ADSI Overview

Active Directory Service Interfaces (ADSI) provide the means for client applications of directory services to use one set of interfaces to communicate with any namespace that provides an ADSI implementation. ADSI clients gain a simpler access to a namespace's services by being able to use the well-defined Active Directory Service Interfaces in place of the network-specific API calls.

Active Directory Service Interfaces conform to the Component Object Model and support standard COM features.

ADSI supplies both Automation-compliant interfaces for use by name-bound controllers like Java, Visual Basic, and VBScript and also non-Automation interfaces for language environments like C and C++ that can optimize for performance.

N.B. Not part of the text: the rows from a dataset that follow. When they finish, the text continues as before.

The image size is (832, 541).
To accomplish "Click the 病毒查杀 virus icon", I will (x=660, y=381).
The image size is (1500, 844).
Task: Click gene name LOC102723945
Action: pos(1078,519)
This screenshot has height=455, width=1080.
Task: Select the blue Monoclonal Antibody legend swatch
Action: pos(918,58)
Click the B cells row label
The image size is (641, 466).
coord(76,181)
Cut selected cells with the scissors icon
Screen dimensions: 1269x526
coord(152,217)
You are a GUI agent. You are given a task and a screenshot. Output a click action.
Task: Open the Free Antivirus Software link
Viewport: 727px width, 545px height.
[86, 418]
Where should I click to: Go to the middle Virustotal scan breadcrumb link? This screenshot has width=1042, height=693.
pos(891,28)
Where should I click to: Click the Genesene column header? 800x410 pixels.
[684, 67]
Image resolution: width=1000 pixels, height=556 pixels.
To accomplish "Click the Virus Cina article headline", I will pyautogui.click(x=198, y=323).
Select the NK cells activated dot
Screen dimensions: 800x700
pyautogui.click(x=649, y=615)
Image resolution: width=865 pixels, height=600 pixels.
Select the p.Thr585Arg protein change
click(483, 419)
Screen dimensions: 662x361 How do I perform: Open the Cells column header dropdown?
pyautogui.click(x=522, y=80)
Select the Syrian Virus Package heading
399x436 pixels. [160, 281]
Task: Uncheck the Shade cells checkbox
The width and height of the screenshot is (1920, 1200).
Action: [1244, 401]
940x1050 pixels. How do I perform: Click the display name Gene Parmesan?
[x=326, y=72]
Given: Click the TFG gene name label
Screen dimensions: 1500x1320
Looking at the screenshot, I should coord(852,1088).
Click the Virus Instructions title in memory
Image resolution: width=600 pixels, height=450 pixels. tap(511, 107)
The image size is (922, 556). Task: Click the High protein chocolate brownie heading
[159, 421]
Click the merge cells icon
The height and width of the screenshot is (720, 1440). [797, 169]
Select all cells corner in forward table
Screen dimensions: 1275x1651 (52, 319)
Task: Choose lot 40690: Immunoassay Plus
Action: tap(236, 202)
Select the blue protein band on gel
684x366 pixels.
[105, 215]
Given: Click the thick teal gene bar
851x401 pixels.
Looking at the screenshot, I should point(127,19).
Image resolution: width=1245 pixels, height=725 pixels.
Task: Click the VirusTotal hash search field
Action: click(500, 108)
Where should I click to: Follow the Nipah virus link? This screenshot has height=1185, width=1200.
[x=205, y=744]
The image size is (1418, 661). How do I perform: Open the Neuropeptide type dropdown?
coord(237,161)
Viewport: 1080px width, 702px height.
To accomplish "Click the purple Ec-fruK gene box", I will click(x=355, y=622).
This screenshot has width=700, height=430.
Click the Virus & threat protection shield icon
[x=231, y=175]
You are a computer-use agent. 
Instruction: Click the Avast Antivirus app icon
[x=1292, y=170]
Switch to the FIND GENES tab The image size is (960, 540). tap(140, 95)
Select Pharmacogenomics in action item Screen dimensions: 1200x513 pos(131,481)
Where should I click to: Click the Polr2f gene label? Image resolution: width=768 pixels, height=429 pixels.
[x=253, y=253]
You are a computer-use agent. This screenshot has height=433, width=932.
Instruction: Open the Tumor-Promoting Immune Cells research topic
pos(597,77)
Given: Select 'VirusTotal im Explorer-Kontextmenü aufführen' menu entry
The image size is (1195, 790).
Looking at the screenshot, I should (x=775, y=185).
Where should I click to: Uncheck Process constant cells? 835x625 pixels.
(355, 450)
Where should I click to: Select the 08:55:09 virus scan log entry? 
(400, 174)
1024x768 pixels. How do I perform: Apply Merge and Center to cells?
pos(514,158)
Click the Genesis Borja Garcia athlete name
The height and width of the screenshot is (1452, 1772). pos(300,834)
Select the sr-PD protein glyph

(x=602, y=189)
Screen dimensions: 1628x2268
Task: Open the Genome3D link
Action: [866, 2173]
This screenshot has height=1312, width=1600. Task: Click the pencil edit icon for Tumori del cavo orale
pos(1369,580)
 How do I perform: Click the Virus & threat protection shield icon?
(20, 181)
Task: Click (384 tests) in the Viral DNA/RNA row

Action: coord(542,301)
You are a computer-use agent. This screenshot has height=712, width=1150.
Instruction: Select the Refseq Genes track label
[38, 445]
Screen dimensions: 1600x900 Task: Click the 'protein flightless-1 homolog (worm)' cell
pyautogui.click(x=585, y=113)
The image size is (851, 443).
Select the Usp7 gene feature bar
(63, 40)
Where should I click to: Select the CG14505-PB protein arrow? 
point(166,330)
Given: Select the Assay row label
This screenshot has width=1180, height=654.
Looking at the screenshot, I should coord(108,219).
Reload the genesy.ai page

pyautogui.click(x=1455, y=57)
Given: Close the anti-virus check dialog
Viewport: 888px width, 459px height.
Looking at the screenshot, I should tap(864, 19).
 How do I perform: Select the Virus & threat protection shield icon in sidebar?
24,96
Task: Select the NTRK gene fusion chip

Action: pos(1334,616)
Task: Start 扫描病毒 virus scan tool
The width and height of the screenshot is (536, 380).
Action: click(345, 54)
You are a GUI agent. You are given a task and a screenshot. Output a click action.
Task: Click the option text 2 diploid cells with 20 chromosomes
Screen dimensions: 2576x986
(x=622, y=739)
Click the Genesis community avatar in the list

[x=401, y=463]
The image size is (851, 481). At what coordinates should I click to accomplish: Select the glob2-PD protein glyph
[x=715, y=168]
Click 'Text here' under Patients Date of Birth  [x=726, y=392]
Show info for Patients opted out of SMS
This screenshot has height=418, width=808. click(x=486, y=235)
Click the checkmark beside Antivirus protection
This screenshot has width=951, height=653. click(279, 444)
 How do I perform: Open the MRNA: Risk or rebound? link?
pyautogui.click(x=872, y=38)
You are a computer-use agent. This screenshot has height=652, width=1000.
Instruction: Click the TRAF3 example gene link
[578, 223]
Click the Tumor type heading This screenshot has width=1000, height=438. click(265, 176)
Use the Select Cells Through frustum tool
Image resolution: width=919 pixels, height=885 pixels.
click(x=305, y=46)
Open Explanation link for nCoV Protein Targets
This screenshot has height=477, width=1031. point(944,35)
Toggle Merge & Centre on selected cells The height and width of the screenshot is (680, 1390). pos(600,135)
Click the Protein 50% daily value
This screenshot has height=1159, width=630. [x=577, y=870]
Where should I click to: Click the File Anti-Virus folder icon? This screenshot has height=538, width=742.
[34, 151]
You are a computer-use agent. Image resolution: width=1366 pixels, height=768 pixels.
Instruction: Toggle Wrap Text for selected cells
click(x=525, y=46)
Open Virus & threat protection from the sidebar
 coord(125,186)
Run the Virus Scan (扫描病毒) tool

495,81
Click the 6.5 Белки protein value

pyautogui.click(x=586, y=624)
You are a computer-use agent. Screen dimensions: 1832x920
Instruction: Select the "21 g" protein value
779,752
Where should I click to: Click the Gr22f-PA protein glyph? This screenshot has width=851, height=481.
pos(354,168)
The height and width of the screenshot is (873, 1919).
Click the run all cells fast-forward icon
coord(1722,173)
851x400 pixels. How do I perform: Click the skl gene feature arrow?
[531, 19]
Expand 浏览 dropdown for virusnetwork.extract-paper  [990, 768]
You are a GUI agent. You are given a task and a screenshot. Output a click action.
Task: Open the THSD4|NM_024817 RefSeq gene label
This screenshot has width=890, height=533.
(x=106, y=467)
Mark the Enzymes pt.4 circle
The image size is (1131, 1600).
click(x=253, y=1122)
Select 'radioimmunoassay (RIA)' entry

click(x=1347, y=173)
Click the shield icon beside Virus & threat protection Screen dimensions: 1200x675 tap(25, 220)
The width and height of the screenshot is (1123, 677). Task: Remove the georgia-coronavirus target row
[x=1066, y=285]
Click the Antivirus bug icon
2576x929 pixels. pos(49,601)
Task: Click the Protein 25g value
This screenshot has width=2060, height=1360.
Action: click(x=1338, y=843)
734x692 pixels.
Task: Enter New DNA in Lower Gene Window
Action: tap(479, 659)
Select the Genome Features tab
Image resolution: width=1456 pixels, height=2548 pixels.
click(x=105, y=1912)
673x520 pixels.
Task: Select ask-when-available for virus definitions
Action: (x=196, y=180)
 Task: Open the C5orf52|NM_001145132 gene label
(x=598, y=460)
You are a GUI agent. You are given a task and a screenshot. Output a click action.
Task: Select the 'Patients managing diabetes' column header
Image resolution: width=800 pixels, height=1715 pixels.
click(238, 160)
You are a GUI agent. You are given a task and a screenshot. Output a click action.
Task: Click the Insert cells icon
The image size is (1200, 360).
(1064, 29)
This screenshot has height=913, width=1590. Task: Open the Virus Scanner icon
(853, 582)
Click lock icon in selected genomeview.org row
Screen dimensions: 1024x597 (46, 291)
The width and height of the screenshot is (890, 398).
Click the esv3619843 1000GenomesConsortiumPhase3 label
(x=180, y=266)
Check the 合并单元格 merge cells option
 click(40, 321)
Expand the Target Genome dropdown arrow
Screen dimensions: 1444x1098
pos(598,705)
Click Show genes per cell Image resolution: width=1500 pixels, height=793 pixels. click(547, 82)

The pure COM interfaces IDirectoryObject and IDirectorySearch support directory queries and object management.

In addition, ADSI supplies its own OLE DB provider, so that any client already using OLE DB, including those using ActiveX Data Objects, can query directory services directly.

Web applications using Active Server Pages also can program access to directory services through ADSI.

ADSI clients can programmatically discover all the ADSI providers at a site and use the same interfaces to communicate with each namespace. As additional providers are installed, the ADSI clients can communicate, without recompiling, with the new namespaces as well.

ADSI supplies system providers for the LDAP, NDS, NetWare 3.x, and WinNT namespaces.